=== Document section ===
— BEGIN —

For present purposes, I extract the following from McCardie J.’s reasons. First, this is not an application of Salomon. That case is not mentioned anywhere in the reasons. Second, it provides an exception to the general rule that persons are responsible for their own conduct. That exception has since gained acceptance because it assures that persons who deal with a limited company and accept the imposition of limited liability will not have available to them both a claim for breach of contract against a company and a claim for tortious conduct against the director with damages assessed on a different basis. The exception also assures that officers and directors, in the process of carrying on business, are capable of directing that a contract of employment be terminated or that a business contract not be performed on the assumed basis that the company’s best interest is to pay the damages for failure to perform. By carving out the exception for these policy reasons, the court has emphasized and left intact the general liability of any individual for personal conduct.

The third point of interest arises from this excerpt from the reasons at p. 505:

The explanation of the breadth of the language used in the decisions probably lies in the fact that in every one of the sets of circumstances before the Court the person who procured the breach of contract was in fact a stranger, that is a third person, who stood wholly outside the area of the bargain made between the two contracting parties. If he is in the position of a stranger, he will be prima facie liable, even though he may act honestly, or without malice, or in the best interests of himself; or even if he acts as an altruist, seeking only the good of another . . .

The court was there referring to the stranger as the wrongdoer but the same principle might be applied in the converse situation where the stranger is the victim. This suggestion, was picked up later in the dissenting reasons of La Forest J. in London Drugs Ltd. v. Kuehne & Nagel International Ltd., infra, to the effect that a jurisprudential division line might be drawn between those who contract with the company, or voluntarily deal with it, and can be taken to have accepted limited liability, and strangers to the company whose only concern is not to be harmed by the conduct of others. On that theory, those harmed as strangers to the corporate body naturally look for liability to the persons who caused the harm and those who have in some manner accepted limited liability in their dealings with the company would be limited in recourse to the company. As evidenced by the decision in London Drugs v. Kuehne that theory of demarcation of liability has not been adopted in Canada.

The consistent line of authority in Canada holds simply that, in all events, officers, directors and employees of corporations are responsible for their tortious conduct even though that conduct was directed in a bona fide manner to the best interests of the company, always subject to the Said v. Butt exception. In Lewis v. Boutilier (1919), 52 D.L.R. 383 at p. 389 (S.C.C.), the president of a company was held personally liable for negligently putting a boy to work in a dangerous area of a sawmill where he was killed. It was held to be no defence to the president that the corporation that owned the sawmill might also be liable.

— END —

=== Exercise tasks ===
[1] Repeat word for word everything in the excerpt on directors' liability from "The explanation of" down to "another . . .".
[2] Shorten the paragraph of the excerpt on directors' liability that begins "The consistent line of authority in Canada," keeping its main facts.
[3] Carry the excerpt on directors' liability forward from its last sentence.

=== Dataset excerpt ===
— BEGIN —

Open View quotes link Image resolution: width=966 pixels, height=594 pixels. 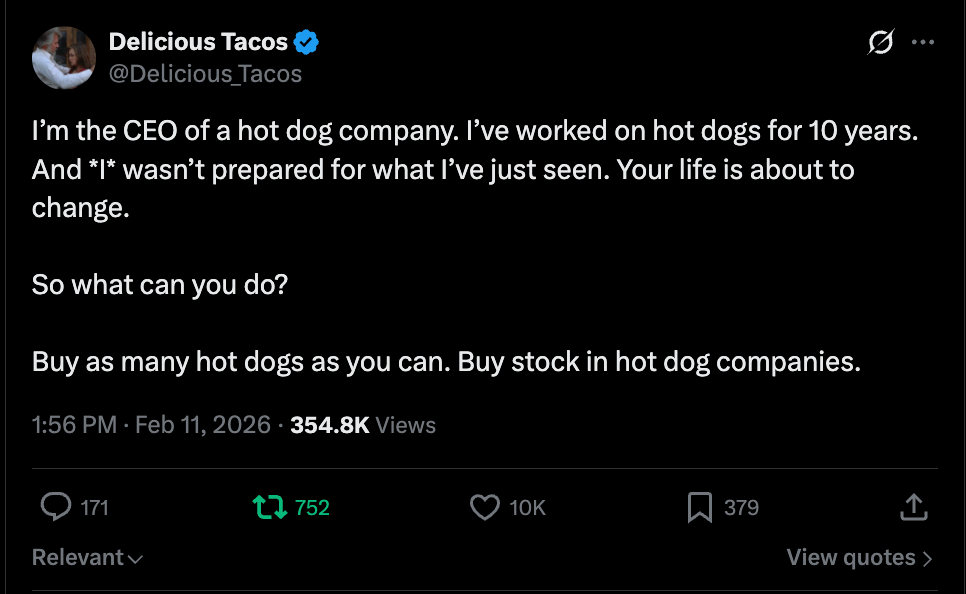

— END —

=== Per-task answers ===
[1]
The explanation of the breadth of the language used in the decisions probably lies in the fact that in every one of the sets of circumstances before the Court the person who procured the breach of contract was in fact a stranger, that is a third person, who stood wholly outside the area of the bargain made between the two contracting parties. If he is in the position of a stranger, he will be prima facie liable, even though he may act honestly, or without malice, or in the best interests of himself; or even if he acts as an altruist, seeking only the good of another . . .

[2] Canadian authority consistently holds that corporate officers, directors and employees are responsible for their own tortious conduct, even when it was aimed in good faith at the company's best interests, always subject to the Said v. Butt exception. In Lewis v. Boutilier (1919), 52 D.L.R. 383 at p. 389 (S.C.C.), a company president was held personally liable for negligently putting a boy to work in a dangerous area of a sawmill, where he was killed. That the corporation owning the sawmill might also be liable was no defence.

[3]
In Berger v. Willowdale A.M.C. (1983), 41 O.R. (2d) 89 at p. 98, 145 D.L.R. (3d) 247 (C.A.), leave to appeal to the Supreme Court of Canada refused May 17, 1983, this court dealt with a claim by an employee against the president of her employer corporation for damages arising from slipping on an icy sidewalk. Under the Workmen’s Compensation Act, employees could not be sued for such workplace accidents. However, executives were excluded from the definition of employees under the Workmen’s Compensation Act. The court held that, given the existence of a duty of care owed by the president to this employee, and a failure to respond appropriately to that duty, damages against the president were recoverable even though the action against the company was barred by the provisions of the Workman’s Compensation Act. The fact that the duty of care co- existed in the employer and president did not constitute a bar to a claim against the executive officer.

In Sullivan v. Desrosiers (1986), 76 N.B.R. (2d) 271, 40 C.C.L.T. 66 (C.A.), leave to appeal to the Supreme Court of Canada refused June 4, 1987, the plaintiffs were surrounding landowners of a hog farm who claimed that their lands had been polluted by a manure lagoon on the site of the farm. The issue before the Court of Appeal was whether the owner of the company could be held personally liable.

 

At p. 277 Hoyt J.A. stated:

The question here is whether Mr. Sullivan, who was the manager and principal employee of the company that committed the nuisance, may be responsible along with the company. I see no reason why, because of his involvement in creating and maintaining the nuisance, Mr. Sullivan should not also be responsible.

 

And at p. 278:

Nor am I attracted to the submission that Mr. Sullivan is protected by reason of the rule in Salomon v. Salomon & Co., [1897] A.C. 22. The question here, as I have pointed out, is not whether Mr. Sullivan was acting on behalf of or even if he “was” the company, but whether a legal barrier, here a company, can be erected between a person found to be a wrongdoer and an injured party thereby relieving the wrongdoer of his liability. In my opinion, once it is determined that a person breaches a duty owed to neighbouring landowners not to interfere with their reasonable enjoyment of their property, liability may be imposed on him and he may not escape by saying that as well as being a wrongdoer he is also a company manager or employee.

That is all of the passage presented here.